Categories
Creative Development Planning Research

Can you collaborate with an ANT?

Just kidding. But it does bring up the question of how do I collaborate with a non-human entity? Is it even possible? 

Well, from my perspective it is. However, let’s look at what others in the fields of creativity and sociology say.

I’ll start with a sociological perspective. A definition of Actor Network Theory (ANT) is a good place to start so that we can break down how this relates to my Final Major Project (FMP) and what insights working with a non-human collaborator bring up.

Actor Network Theory: Is a theoretical framework within the field of science and technology studies (STS) that examines how social, technical, and material entities (referred to as “actors”) interact to form complex networks that shape and influence outcomes. ANT challenges traditional distinctions between human and non-human agents by treating them symmetrically as participants in these networks.

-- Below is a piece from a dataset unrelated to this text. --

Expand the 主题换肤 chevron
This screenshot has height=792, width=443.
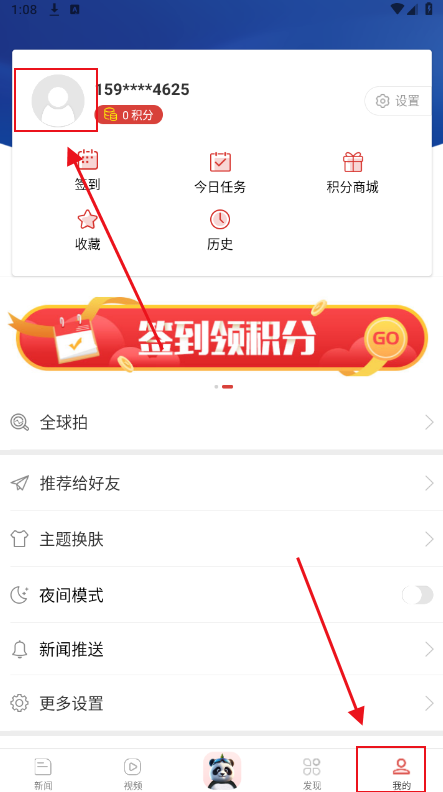(x=429, y=539)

This definition, while not specifically saying that non-human entities can be collaborators as an overt term, states that the interactions between human and non-human “actors” to influence one another. 

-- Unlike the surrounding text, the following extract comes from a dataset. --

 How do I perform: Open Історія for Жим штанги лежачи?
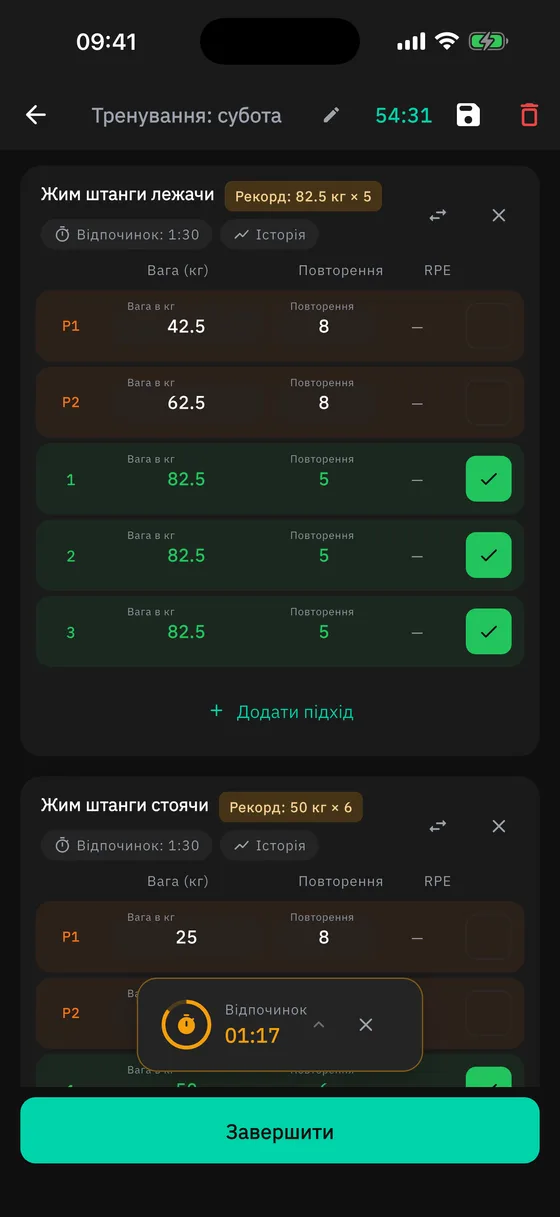coord(270,235)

ANT is a contrasting view to Technological Determinism (TD), where the idea that technology develops independently of social change and drives social change (Bimber, 1990). For example, Karl Marx believed that the railway in colonial India changed social hierarchies by introducing new economic activities (ibid.). While TD can look like a good place to start when you take a cursory view of any technology and its impact on how people use it, I believe a more nuanced approach can lead to a better understanding of how we as humans interact with technology, and how we as humans shape technology. To gain a more holistic view of collaboration I’ll bring up Fraser’s “Collaboration bites back” (2022). In this paper Fraser creates a manifesto for collaboration as a tool for change. So, I thought it best to go through her 10-point manifesto and see/explain how working with ST4RT+ achieves her points. 

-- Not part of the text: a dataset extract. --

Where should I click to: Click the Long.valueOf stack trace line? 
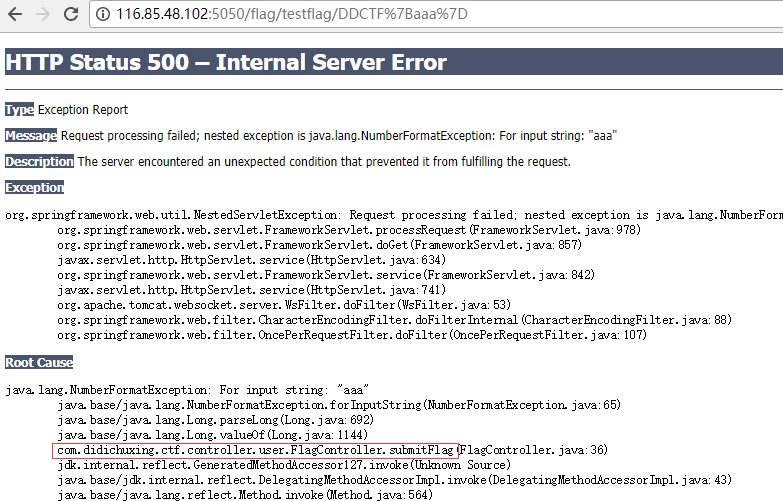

  1.  Collaboration should not be predictable:
    This is an easy one. While ST4RT+ is based on my melodies and data, it doesn’t create melodies that are 100% what I would do.
  2. Collaboration should not be clean:
    This one is a little more nuanced. I will say that when I was struggling with the outputs of the model at the start of this project, I had to get my hands dirty and get to the point where I started thinking more like a music producer and less like a developer. 
  3. Collaboration should not be safe:
    This whole project was a risk, using technology I’d never used before, and risking that it was going to work has put me in a place where I thought I was going to be lucky to generate anything worthwhile.
  4. Collaboration requires consent:
    Harder to do this with a non-human collaborator, however if the original generation of a set of melodies is objectively awful (all the notes are overlapped and on bar one) then I just regenerate. 
  5. Collaboration requires trust:
    This point is interesting, for me it was about trusting myself and the process. When I was fighting the models output it was because I wasn’t trusting my skills as a music producer. I wanted the model to generate clean melody lines. Trust in myself has really helped to get this project working.
  6. Collaboration requires time, and time (usually) costs money:
    This project has taken time to get working (far more time in the beginning than I anticipated). It has needed experimentation and failure to get to a point where the process and methodology are working.
  7. Collaboration requires vigilance:
    Regardless of a non-human collaborator, this still applies, though it relies more on me to do that work. 
  8. Collaboration is not compulsory:
    Nothing to see here… in this case it was compulsory.
  9. Collaboration is not cool:
    I disagree here. Only because using an ANT framework almost everything is a collaboration even if you aren’t aware of it. 
  10. Collaboration is a tool for change:
    I agree that any collaboration should challenge the status quo. For me the idea of creating an ethical use for AI trained only on the data that I have given it challenges how AI is being used and the data it is trained on. For me this is important and a point of difference with this project.

I think that when I look at Fraser’s 10-point manifesto that this project still works in terms of meeting what she defines as collaboration.

Bibliography

Bimber, B. (1990) Karl Marx and the Three Faces of Technological Determinism, in Social Studies of Science, Vol. 20, No. 2 (May, 1990), pp. 333-352. Available at: https://www.jstor.org/stable/285094 (Accessed: 2 December 2024). 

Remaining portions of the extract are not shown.